EXTRACTED DATA:
::::::::

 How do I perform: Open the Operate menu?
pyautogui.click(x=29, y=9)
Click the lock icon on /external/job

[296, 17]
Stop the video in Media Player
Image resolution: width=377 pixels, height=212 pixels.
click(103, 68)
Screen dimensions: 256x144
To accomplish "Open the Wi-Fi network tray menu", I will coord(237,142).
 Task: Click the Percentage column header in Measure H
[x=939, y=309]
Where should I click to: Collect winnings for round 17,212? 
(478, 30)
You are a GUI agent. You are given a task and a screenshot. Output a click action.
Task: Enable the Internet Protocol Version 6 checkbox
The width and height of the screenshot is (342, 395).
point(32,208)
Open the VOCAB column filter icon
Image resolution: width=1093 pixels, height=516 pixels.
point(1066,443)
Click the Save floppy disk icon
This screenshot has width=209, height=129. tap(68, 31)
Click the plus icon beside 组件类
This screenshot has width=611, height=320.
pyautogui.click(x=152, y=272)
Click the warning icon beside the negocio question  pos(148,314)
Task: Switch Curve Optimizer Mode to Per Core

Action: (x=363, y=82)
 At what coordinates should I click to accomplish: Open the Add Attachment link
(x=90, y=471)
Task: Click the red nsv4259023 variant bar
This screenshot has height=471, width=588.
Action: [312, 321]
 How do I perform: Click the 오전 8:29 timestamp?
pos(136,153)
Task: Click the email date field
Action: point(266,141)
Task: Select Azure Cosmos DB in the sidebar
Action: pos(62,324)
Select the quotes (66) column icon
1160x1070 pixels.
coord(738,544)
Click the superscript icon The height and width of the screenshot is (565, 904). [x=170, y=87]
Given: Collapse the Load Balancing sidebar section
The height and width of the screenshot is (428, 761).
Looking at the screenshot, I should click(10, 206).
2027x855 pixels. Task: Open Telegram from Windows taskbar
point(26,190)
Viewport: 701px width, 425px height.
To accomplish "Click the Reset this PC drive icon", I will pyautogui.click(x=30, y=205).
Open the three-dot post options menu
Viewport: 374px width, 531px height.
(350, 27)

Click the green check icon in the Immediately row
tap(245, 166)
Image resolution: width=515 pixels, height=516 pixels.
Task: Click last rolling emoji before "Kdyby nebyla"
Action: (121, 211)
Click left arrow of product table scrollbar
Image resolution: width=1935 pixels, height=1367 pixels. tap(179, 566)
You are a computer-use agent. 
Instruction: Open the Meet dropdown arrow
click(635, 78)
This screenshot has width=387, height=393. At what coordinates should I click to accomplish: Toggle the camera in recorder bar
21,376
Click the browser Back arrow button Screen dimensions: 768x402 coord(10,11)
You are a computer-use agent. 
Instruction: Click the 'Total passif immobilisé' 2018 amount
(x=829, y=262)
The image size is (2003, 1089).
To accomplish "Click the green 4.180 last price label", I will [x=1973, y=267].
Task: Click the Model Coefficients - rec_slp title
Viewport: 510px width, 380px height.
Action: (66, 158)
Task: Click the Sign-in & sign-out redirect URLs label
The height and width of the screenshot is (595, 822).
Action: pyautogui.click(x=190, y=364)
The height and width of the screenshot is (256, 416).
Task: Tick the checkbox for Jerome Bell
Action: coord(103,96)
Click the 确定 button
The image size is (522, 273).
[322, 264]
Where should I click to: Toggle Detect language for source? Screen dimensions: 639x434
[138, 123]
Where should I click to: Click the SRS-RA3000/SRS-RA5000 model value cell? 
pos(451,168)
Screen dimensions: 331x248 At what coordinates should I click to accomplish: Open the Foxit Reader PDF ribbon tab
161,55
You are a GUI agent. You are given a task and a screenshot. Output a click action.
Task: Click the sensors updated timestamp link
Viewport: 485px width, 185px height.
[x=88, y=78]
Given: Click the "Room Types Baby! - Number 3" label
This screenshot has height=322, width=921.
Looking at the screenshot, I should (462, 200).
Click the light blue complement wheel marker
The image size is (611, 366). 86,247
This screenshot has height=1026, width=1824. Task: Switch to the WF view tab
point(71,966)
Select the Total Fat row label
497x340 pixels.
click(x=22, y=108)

::::::::

AIM:
Arrange all the items above as a numbered list, leaving out the blank lines.

THE ANSWER:
1.  How do I perform: Open the Operate menu?
2. pyautogui.click(x=29, y=9)
3. Click the lock icon on /external/job
4. [296, 17]
5. Stop the video in Media Player
6. Image resolution: width=377 pixels, height=212 pixels.
7. click(103, 68)
8. Screen dimensions: 256x144
9. To accomplish "Open the Wi-Fi network tray menu", I will coord(237,142).
10.  Task: Click the Percentage column header in Measure H
11. [x=939, y=309]
12. Where should I click to: Collect winnings for round 17,212? 
13. (478, 30)
14. You are a GUI agent. You are given a task and a screenshot. Output a click action.
15. Task: Enable the Internet Protocol Version 6 checkbox
16. The width and height of the screenshot is (342, 395).
17. point(32,208)
18. Open the VOCAB column filter icon
19. Image resolution: width=1093 pixels, height=516 pixels.
20. point(1066,443)
21. Click the Save floppy disk icon
22. This screenshot has width=209, height=129. tap(68, 31)
23. Click the plus icon beside 组件类
24. This screenshot has width=611, height=320.
25. pyautogui.click(x=152, y=272)
26. Click the warning icon beside the negocio question  pos(148,314)
27. Task: Switch Curve Optimizer Mode to Per Core
28. Action: (x=363, y=82)
29.  At what coordinates should I click to accomplish: Open the Add Attachment link
30. (x=90, y=471)
31. Task: Click the red nsv4259023 variant bar
32. This screenshot has height=471, width=588.
33. Action: [312, 321]
34.  How do I perform: Click the 오전 8:29 timestamp?
35. pos(136,153)
36. Task: Click the email date field
37. Action: point(266,141)
38. Task: Select Azure Cosmos DB in the sidebar
39. Action: pos(62,324)
40. Select the quotes (66) column icon
41. 1160x1070 pixels.
42. coord(738,544)
43. Click the superscript icon The height and width of the screenshot is (565, 904). [x=170, y=87]
44. Given: Collapse the Load Balancing sidebar section
45. The height and width of the screenshot is (428, 761).
46. Looking at the screenshot, I should click(10, 206).
47. 2027x855 pixels. Task: Open Telegram from Windows taskbar
48. point(26,190)
49. Viewport: 701px width, 425px height.
50. To accomplish "Click the Reset this PC drive icon", I will pyautogui.click(x=30, y=205).
51. Open the three-dot post options menu
52. Viewport: 374px width, 531px height.
53. (350, 27)
54. Click the green check icon in the Immediately row
55. tap(245, 166)
56. Image resolution: width=515 pixels, height=516 pixels.
57. Task: Click last rolling emoji before "Kdyby nebyla"
58. Action: (121, 211)
59. Click left arrow of product table scrollbar
60. Image resolution: width=1935 pixels, height=1367 pixels. tap(179, 566)
61. You are a computer-use agent. 
62. Instruction: Open the Meet dropdown arrow
63. click(635, 78)
64. This screenshot has width=387, height=393. At what coordinates should I click to accomplish: Toggle the camera in recorder bar
65. 21,376
66. Click the browser Back arrow button Screen dimensions: 768x402 coord(10,11)
67. You are a computer-use agent. 
68. Instruction: Click the 'Total passif immobilisé' 2018 amount
69. (x=829, y=262)
70. The image size is (2003, 1089).
71. To accomplish "Click the green 4.180 last price label", I will [x=1973, y=267].
72. Task: Click the Model Coefficients - rec_slp title
73. Viewport: 510px width, 380px height.
74. Action: (66, 158)
75. Task: Click the Sign-in & sign-out redirect URLs label
76. The height and width of the screenshot is (595, 822).
77. Action: pyautogui.click(x=190, y=364)
78. The height and width of the screenshot is (256, 416).
79. Task: Tick the checkbox for Jerome Bell
80. Action: coord(103,96)
81. Click the 确定 button
82. The image size is (522, 273).
83. [322, 264]
84. Where should I click to: Toggle Detect language for source? Screen dimensions: 639x434
85. [138, 123]
86. Where should I click to: Click the SRS-RA3000/SRS-RA5000 model value cell? 
87. pos(451,168)
88. Screen dimensions: 331x248 At what coordinates should I click to accomplish: Open the Foxit Reader PDF ribbon tab
89. 161,55
90. You are a GUI agent. You are given a task and a screenshot. Output a click action.
91. Task: Click the sensors updated timestamp link
92. Viewport: 485px width, 185px height.
93. [x=88, y=78]
94. Given: Click the "Room Types Baby! - Number 3" label
95. This screenshot has height=322, width=921.
96. Looking at the screenshot, I should (462, 200).
97. Click the light blue complement wheel marker
98. The image size is (611, 366). 86,247
99. This screenshot has height=1026, width=1824. Task: Switch to the WF view tab
100. point(71,966)
101. Select the Total Fat row label
102. 497x340 pixels.
103. click(x=22, y=108)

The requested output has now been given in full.